The result I got is this, and it seems to be a summarization task:
Prompt: "[some text] ... from 1978, excluding finishing years incoming 62"
Output: "years incoming 62 incoming 62 incoming 62 incoming 62 incoming 62 incoming 62 incoming 62 incoming 62 incoming 62 incoming"
And I'm using this code with my personal prompts:
trlx.train(
reward_fn=reward_fn,
prompts=train_prompts,
eval_prompts=valid_prompts,
config=config
)
I have two problems, maybe caused by summarization task:
- First the repetition at the end
- Second, the expected output is very different
Should I change the code or are there generic examples? Thanks
Can you provide the dataset or code that you used? You can try to change gen_kwargs in the config with summarization I used greedy sampling to evaluate, but I am not sure it will work for your task.
@PhungVanDuy I'm using the standard configuration of ppo_config_cnn_daily.yml (the pipeline or trainer in this file).
As code i'm using this code (the only difference is that I'm using my own dataset).
As personal dataset and standard generation task, an expected output can be something like this:
Prompt: "[some text] ... from 1978, excluding finishing years incoming 62"
Output: "year: '1978', incoming: '62'"
@PhungVanDuy I'm using the standard configuration of
ppo_config_cnn_daily.yml(the pipeline or trainer in this file).
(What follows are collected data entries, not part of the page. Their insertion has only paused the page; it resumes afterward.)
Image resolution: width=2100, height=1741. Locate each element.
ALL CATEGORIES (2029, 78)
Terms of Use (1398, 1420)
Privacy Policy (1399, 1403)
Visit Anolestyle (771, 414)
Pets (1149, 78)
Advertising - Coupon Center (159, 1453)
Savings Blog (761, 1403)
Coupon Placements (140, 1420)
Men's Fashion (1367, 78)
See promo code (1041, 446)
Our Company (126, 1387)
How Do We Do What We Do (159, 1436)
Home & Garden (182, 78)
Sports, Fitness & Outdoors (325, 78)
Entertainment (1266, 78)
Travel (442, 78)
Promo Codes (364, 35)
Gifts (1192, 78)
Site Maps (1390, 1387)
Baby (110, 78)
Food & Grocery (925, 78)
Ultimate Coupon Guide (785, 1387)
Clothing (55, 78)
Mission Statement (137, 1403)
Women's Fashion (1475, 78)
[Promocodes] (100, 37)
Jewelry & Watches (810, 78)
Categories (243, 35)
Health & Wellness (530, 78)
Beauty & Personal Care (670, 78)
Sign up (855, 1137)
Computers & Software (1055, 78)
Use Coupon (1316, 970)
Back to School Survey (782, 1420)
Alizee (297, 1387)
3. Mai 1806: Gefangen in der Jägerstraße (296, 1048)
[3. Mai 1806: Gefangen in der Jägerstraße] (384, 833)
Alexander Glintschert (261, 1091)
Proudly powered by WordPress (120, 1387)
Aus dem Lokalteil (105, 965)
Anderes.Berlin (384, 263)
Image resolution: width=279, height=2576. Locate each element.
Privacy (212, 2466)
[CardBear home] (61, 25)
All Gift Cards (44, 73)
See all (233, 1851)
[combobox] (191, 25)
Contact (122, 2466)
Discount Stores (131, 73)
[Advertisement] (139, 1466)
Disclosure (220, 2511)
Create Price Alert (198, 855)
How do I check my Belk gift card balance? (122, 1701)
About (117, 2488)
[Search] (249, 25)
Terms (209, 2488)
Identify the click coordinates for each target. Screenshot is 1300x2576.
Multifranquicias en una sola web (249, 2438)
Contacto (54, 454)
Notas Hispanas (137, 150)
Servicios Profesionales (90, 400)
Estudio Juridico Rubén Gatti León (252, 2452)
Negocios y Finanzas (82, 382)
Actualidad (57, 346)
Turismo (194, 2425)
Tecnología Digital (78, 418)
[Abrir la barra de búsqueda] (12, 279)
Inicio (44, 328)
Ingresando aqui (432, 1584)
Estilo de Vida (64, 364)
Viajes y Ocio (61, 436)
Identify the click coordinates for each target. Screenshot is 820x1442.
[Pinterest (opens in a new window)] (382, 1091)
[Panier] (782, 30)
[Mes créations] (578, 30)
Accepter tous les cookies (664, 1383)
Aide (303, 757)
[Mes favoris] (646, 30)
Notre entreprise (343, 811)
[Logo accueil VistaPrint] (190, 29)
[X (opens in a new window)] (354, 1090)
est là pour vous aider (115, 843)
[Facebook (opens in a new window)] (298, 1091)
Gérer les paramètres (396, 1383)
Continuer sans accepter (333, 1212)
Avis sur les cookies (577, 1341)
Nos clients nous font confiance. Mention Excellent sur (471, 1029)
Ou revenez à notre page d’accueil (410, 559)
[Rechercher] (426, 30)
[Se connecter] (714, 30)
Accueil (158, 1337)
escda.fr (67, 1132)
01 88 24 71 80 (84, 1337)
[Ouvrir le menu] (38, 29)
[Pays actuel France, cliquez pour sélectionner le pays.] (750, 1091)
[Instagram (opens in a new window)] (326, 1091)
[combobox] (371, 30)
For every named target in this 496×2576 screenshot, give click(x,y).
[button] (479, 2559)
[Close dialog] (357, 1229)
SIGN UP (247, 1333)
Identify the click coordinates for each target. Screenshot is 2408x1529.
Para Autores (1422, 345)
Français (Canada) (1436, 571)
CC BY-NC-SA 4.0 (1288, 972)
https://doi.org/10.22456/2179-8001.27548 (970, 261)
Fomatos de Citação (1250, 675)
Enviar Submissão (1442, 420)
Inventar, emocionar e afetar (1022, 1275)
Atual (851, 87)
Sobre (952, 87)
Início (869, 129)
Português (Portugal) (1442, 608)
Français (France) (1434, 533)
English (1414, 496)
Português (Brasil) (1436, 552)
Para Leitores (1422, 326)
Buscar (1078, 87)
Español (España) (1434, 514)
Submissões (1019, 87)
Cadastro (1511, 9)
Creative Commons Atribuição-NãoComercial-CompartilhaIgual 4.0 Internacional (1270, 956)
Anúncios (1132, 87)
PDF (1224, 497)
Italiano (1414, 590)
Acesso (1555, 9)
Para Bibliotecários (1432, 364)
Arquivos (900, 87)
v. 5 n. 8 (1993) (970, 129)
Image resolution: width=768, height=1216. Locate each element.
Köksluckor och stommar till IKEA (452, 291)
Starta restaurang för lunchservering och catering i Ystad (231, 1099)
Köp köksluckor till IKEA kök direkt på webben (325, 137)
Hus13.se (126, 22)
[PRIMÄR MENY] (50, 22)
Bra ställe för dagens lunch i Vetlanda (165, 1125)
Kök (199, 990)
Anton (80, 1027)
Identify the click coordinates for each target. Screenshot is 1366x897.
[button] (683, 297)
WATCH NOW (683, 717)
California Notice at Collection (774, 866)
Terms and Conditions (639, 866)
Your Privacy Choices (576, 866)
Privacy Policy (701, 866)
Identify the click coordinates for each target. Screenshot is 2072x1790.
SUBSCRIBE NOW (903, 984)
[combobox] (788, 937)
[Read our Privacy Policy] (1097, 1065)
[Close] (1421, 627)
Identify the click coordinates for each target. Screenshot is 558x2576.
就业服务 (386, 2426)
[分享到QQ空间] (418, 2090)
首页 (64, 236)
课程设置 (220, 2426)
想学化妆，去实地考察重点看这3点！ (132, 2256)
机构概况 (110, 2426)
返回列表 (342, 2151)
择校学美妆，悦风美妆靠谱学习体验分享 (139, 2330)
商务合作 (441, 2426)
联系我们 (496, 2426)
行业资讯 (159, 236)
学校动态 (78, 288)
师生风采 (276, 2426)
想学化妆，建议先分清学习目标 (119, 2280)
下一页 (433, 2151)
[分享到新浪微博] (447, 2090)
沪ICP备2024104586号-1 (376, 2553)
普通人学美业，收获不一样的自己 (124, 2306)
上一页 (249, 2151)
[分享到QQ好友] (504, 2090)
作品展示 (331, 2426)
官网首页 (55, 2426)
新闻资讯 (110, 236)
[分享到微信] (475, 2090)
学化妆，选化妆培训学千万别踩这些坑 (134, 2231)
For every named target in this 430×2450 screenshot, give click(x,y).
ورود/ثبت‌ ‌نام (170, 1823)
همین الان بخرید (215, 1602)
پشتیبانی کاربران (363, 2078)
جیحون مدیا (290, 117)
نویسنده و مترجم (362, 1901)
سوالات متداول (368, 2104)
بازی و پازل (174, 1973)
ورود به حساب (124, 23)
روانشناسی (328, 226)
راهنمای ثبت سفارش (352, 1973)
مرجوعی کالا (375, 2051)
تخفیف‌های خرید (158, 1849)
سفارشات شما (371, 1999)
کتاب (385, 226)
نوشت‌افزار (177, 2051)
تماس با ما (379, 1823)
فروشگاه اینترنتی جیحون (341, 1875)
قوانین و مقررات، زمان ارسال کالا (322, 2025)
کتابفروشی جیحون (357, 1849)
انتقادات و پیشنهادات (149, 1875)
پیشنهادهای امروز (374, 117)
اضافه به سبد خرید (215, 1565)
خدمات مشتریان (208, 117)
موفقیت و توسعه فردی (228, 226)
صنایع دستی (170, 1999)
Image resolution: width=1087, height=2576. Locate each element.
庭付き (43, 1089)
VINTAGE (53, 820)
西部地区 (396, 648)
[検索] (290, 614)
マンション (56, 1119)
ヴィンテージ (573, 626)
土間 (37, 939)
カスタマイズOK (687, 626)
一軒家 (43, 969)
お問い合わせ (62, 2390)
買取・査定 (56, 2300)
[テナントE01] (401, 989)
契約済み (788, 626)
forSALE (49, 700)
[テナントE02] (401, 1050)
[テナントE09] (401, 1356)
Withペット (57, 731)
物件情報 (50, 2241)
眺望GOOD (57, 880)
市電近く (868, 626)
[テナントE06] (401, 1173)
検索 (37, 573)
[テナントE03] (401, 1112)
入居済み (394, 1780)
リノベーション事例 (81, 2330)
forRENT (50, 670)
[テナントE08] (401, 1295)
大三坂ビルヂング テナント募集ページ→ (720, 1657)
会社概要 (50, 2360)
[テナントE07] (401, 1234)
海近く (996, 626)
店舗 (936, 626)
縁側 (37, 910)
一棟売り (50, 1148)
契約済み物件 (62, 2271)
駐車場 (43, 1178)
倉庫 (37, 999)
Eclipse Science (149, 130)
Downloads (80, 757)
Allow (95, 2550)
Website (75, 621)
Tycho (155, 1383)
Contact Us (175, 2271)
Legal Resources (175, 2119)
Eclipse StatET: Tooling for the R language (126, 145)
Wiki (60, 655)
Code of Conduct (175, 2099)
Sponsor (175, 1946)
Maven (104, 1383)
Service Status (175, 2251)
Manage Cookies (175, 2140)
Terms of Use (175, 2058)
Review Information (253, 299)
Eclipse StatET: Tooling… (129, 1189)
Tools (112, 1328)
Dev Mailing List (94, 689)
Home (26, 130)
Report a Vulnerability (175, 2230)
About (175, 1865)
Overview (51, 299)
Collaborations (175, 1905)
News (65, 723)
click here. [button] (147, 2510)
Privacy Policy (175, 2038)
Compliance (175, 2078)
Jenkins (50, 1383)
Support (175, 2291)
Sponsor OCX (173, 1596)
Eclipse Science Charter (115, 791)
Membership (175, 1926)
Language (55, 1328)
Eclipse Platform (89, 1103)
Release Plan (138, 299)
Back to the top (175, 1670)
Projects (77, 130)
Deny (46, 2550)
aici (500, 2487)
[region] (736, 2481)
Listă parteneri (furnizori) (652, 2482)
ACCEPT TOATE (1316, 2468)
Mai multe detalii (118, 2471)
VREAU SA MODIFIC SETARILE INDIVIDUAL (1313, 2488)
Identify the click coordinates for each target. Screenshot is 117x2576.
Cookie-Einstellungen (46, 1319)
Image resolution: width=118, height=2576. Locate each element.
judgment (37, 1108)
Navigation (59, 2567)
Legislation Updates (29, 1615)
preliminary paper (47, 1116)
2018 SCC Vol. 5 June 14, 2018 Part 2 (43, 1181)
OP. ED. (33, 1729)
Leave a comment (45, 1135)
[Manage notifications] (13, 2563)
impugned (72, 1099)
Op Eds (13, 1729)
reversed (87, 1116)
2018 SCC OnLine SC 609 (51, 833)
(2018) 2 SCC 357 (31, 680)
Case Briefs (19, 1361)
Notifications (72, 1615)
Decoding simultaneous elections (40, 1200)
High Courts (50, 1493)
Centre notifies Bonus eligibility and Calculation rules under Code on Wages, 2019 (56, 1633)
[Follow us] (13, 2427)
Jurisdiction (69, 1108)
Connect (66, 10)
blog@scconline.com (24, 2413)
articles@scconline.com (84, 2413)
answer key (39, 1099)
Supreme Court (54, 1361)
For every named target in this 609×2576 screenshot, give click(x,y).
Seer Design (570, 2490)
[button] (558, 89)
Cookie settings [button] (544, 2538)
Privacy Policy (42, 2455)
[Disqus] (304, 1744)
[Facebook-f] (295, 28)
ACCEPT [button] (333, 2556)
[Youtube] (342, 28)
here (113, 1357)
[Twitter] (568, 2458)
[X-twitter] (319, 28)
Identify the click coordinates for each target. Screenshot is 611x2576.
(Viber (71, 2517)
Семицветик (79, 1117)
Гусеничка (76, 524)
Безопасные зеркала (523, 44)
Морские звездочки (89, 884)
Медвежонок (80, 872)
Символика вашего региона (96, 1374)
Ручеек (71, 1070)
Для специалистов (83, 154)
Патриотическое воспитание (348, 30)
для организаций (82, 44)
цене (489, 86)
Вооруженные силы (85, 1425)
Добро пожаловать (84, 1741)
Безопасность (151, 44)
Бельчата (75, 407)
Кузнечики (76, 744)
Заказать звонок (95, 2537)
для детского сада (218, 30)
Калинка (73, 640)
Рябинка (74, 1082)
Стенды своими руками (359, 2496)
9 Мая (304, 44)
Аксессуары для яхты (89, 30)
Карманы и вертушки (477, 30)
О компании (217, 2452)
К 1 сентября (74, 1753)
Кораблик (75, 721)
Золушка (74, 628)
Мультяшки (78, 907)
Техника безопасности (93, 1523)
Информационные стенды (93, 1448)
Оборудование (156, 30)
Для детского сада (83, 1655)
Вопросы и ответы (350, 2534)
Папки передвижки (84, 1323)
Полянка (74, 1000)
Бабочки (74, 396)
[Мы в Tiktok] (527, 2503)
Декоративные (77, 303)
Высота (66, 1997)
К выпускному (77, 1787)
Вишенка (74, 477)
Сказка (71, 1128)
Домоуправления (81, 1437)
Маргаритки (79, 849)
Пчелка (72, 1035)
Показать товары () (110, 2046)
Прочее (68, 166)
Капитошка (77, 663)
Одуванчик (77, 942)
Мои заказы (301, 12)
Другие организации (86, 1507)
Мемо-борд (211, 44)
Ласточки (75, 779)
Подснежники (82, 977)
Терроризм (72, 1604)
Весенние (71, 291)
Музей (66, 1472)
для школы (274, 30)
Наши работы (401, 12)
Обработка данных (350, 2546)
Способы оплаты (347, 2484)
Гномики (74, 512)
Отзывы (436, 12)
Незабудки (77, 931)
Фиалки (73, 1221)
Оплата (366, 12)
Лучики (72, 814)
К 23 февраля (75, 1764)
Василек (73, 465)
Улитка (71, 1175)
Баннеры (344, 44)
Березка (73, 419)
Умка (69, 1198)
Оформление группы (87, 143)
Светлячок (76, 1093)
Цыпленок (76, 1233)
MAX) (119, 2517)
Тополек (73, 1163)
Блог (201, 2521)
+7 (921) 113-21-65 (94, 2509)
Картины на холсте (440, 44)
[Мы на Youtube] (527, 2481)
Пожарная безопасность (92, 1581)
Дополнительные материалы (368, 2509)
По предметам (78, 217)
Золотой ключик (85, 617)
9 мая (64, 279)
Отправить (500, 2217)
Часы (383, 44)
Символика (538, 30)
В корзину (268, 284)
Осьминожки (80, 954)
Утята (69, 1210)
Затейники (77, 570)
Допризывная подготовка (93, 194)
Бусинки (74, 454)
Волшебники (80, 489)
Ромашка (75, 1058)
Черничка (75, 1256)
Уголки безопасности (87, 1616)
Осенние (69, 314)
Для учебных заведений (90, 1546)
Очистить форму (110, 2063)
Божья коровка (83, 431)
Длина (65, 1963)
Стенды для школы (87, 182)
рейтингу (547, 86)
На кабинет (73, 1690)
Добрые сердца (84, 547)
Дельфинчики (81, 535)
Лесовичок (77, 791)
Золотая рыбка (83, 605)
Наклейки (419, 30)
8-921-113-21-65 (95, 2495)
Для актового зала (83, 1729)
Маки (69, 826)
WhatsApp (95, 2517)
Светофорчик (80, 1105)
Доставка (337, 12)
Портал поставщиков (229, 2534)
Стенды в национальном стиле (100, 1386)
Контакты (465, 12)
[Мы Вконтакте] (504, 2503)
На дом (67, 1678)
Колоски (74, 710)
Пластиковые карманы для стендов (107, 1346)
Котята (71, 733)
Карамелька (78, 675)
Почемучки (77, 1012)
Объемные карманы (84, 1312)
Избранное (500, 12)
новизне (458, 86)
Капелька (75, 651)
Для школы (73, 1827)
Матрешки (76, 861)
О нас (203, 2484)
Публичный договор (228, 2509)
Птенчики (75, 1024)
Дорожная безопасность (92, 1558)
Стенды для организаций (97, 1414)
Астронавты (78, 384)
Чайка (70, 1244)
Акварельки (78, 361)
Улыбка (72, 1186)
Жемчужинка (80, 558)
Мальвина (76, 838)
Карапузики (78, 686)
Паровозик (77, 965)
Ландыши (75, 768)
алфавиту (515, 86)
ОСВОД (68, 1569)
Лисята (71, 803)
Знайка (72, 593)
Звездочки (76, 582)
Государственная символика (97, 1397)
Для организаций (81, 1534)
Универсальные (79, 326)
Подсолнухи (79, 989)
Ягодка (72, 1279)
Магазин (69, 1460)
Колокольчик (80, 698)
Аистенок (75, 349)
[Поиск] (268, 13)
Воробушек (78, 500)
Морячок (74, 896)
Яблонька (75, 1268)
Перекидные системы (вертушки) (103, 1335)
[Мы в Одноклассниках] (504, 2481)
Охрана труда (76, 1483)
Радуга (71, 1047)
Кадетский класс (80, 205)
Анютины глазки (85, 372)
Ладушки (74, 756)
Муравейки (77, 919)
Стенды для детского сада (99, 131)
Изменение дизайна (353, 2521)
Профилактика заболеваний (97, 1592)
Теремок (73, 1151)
As code i'm using this code (the only difference is that I'm using my own dataset).As personal dataset and standard generation task, an expected output can be something like this:
Prompt: "[some text] ... from 1978, excluding finishing years incoming 62" Output: "year: '1978', incoming: '62'"
Can you try to adjust gen_kwargs, reduce the number of new tokens add sampling with low temperature?